If your child is a stepchild, adopted child, sibling, grandchild or even great-grandchild, niece or nephew, you can still claim the credit if he is your dependent. If you provided more than half of his financial support and he lived with you for more than six months during the tax year, he qualifies. If a child is born or dies during the year, he's still eligible, even if he didn't technically reside with you for six or more months.

Typically, this credit is nonrefundable, so if the credit amount exceeds your tax liability, you'll just get a tax bill of zero. However, via the Additional Child Tax Credit, you may be eligible to get a check for the difference. If you made more than $2,500 in earned income and have at least one qualifying child, you may be entitled to a refund of up to 15 percent of your earned income. If you made less than $2,500 and have at least three kids, the credit itself may be considered refundable. Complete Form 8812 if you think you might qualify for a refundable credit.

2018 Tax Laws

New laws for tax years 2018 and beyond actually doubled the child tax credit, bringing it up to the current $2,000 credit for each qualifying dependent, with a refundable amount up to $1,400. The child tax credit phase out is also more generous, beginning at $200,000 for singles and reaching up to $400,000 for joint filers.

The tax reform also includes a $500 nonrefundable "family credit," which allows you to claim other dependents not defined as qualifying children.

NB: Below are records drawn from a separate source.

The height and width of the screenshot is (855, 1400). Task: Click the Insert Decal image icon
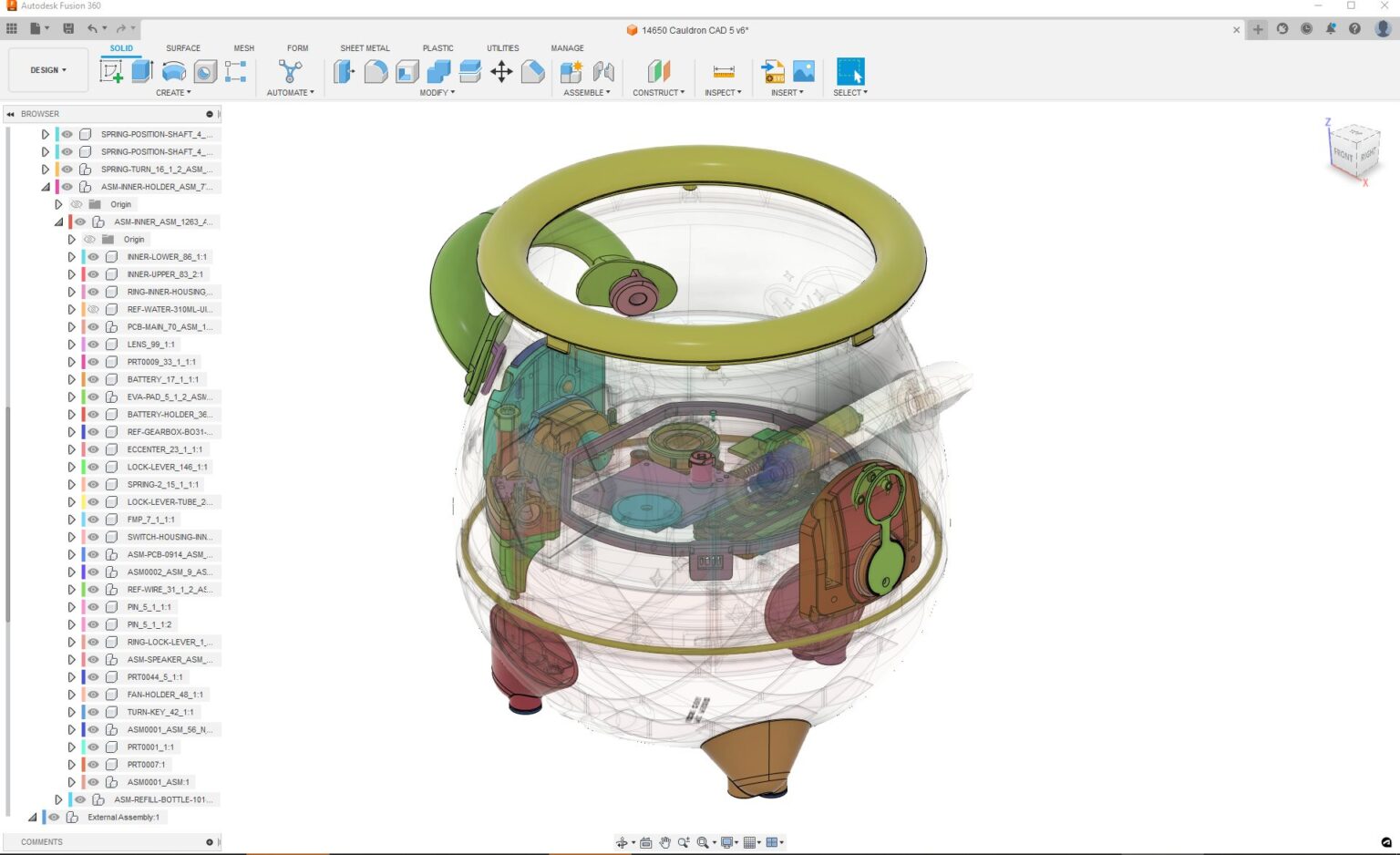point(804,71)
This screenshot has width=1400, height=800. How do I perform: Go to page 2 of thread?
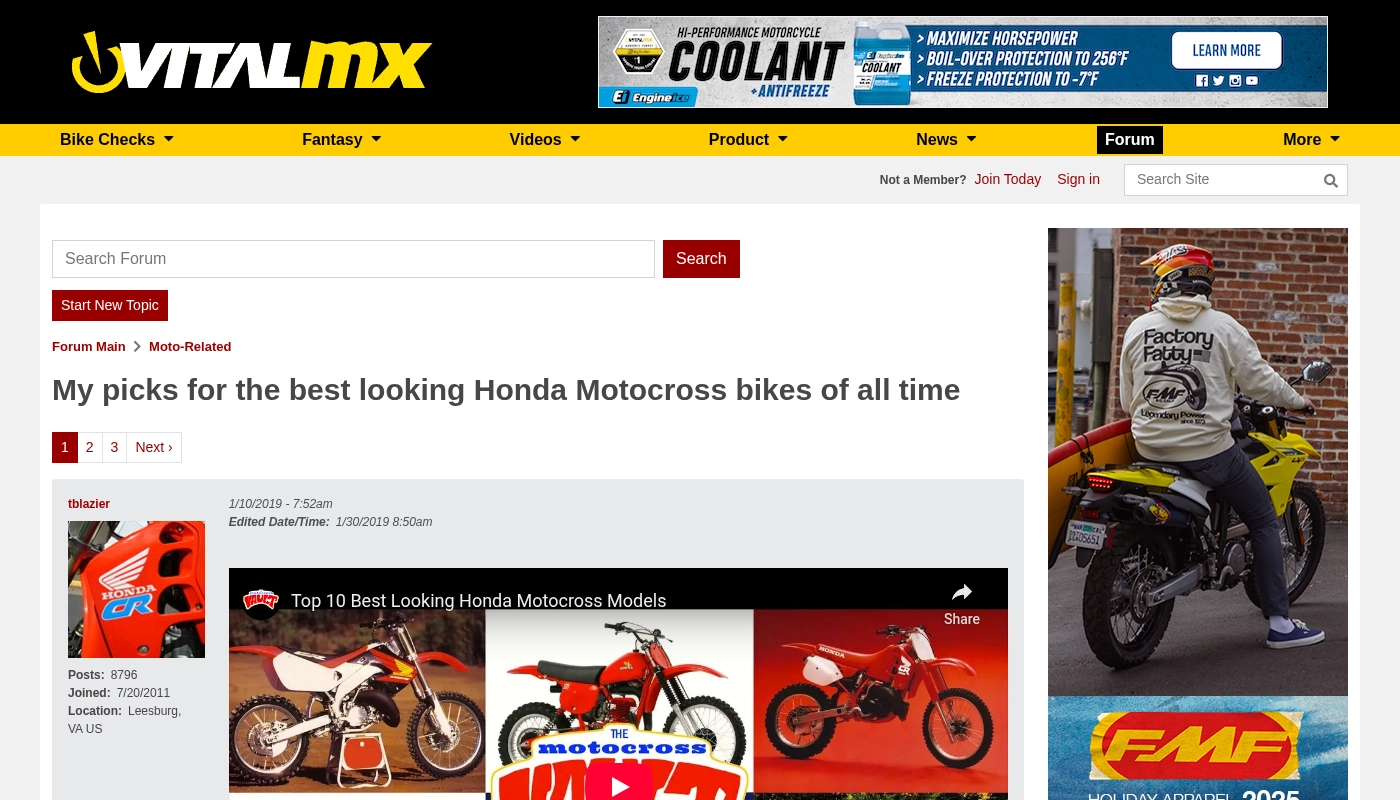coord(90,447)
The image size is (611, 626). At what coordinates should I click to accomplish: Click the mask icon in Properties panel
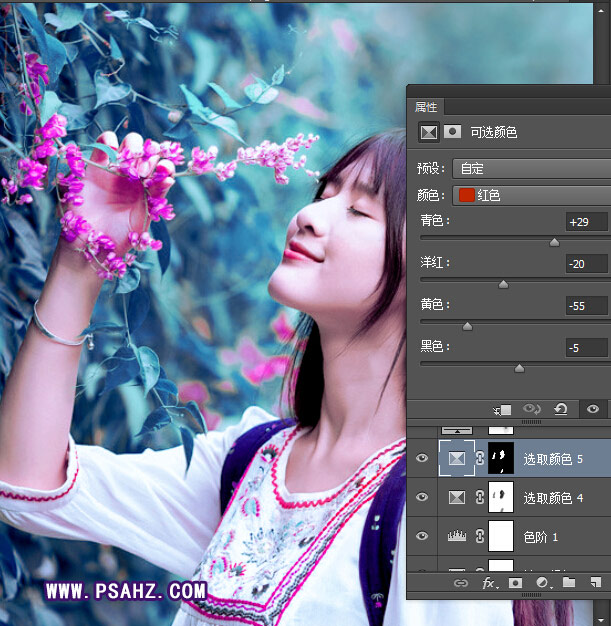point(452,132)
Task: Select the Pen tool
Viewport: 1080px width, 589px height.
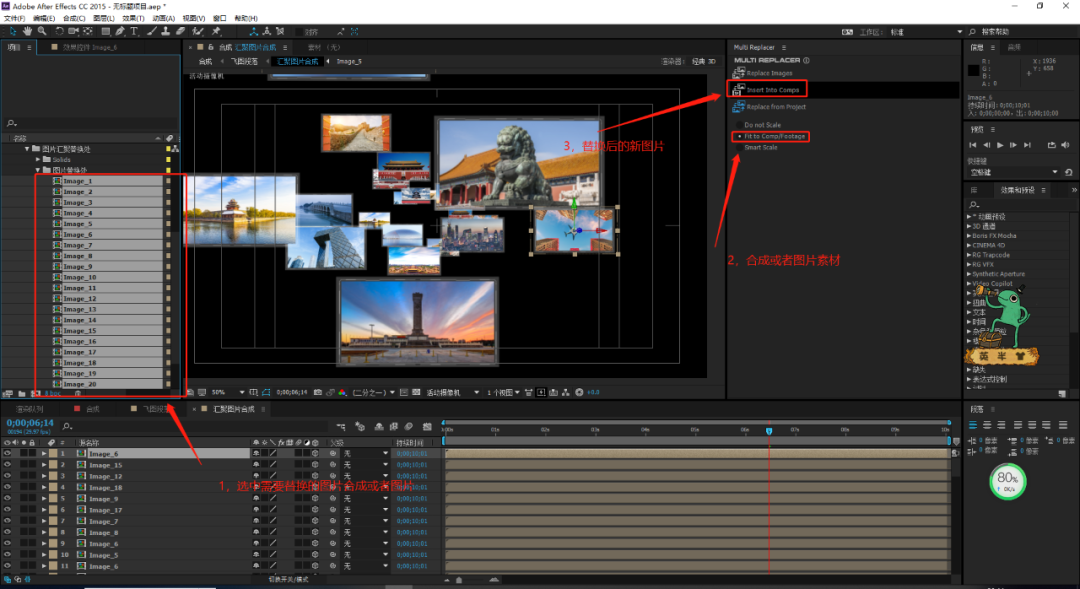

2017 Child Tax Credit Phase Out

For the child tax deduction in 2016, 2017 and before, the income thresholds are a little different and a little more stringent. If you're filing a joint return, the threshold is $110,000. It's $75,000 for unmarried individuals or $55,000 for married taxpayers filing separate returns. These pre-reform tax years may not be eligible for the "family credit."

Tips

  • Income limits apply to credit eligibility. As of publication, the limit for married couples filing a joint return is $110,000, the limit for single or head of household filers is $75,000 and the limit for married couples who file separate returns is $55,000. If your income is above the limit for your filing status, your child tax credit will be reduced or eliminated. Review the 1040 instructions for line 51 for details.
  • Your credit can be affected if you claim foreign income or a foreign income exclusion. Some other credits affect your child tax credit and include the Form 8396 Mortgage Interest Credit, the Form 8859 District of Columbia First Time Home-Buyer Credit and some Form 5695 Residential Energy Credits. See IRS Publication 972 for details.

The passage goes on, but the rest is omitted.